Personal loan rates have been on the rise since early 2006, however in recent months rates for loans of over £5,000 have become more competitive with the average top 10 rates at 10.46 per cent, compared to 10.68 per cent at the beginning of the year. However the same cannot be said for loans less than £5,000 as rates continue to increase. Borrowers are now paying up to 135 per cent more for their loan compared to four years ago.
It is now more cost efficient for borrowers to consider increasing the sum they wish to borrow; a borrower looking at £4,500 over five years would pay back £1,643 in interest from the current best buy provider, however increasing this amount to £5,000 over the same term, a borrower would pay back just £1,150, - saving £493 in interest plus they would have an additional £500 to spend for the same monthly repayments.
Tim Moss, head of loans and debt at moneysupermarket.com said: "The credit crunch has really impacted borrowers who are looking for smaller loans. Not only is it more difficult to get a loan, with many lenders tightening their approval criteria, those that do manage to get one will undoubtedly pay through the nose. Previously lenders kept their rates consistent with the Bank of England Base Rate, but since it dropped to a record low, banks have used this as an excuse to release the reins and increase the cost of lending massively.

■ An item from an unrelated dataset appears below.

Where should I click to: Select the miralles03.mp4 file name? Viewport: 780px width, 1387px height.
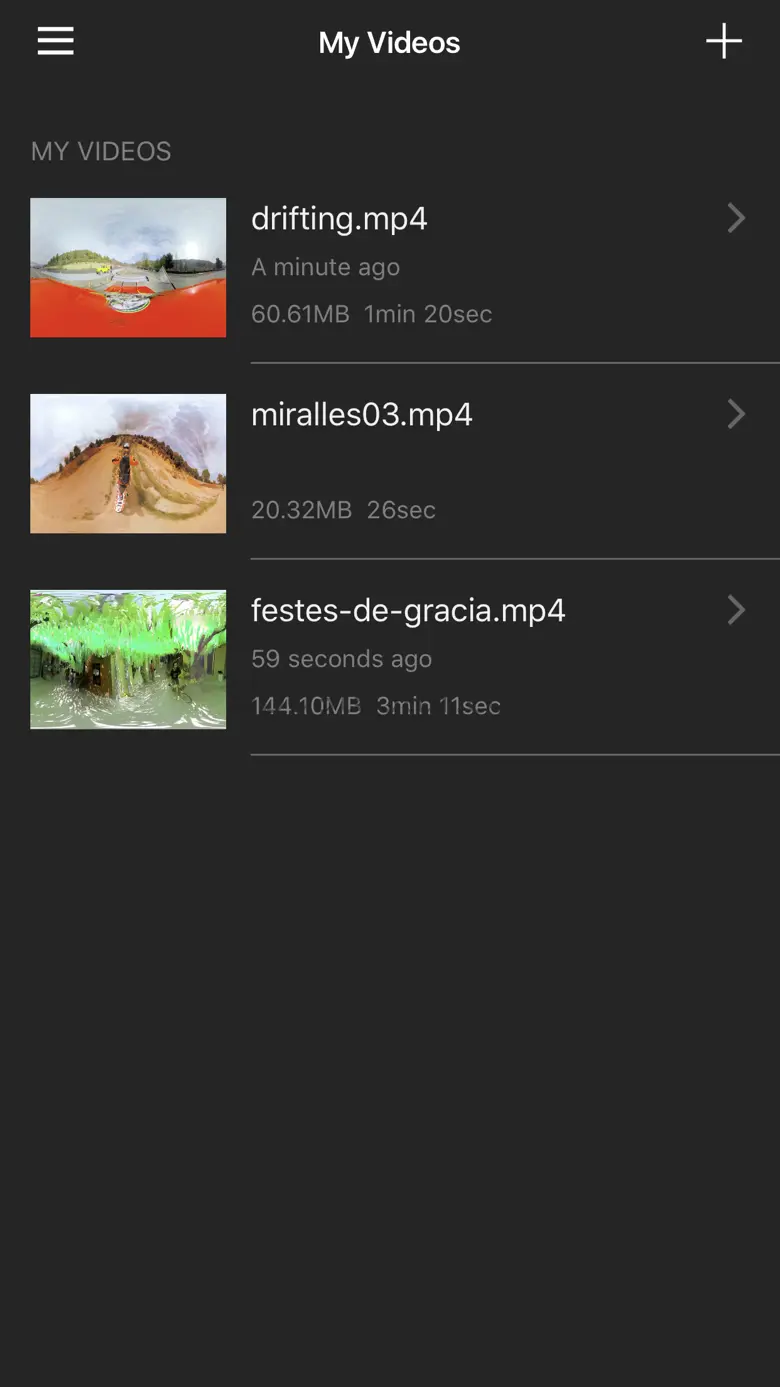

"If you are financially stretched and in need of a loan, now is the time to play the banks at their own game and really use current provider rates to your advantage. By borrowing a bit more you can actually save yourself money without increasing the term or monthly repayments, which shows just how much the market has changed. As with all products it is vital to shop around to make sure you get the best deal and don't be tempted to borrow more than you can really afford to pay back."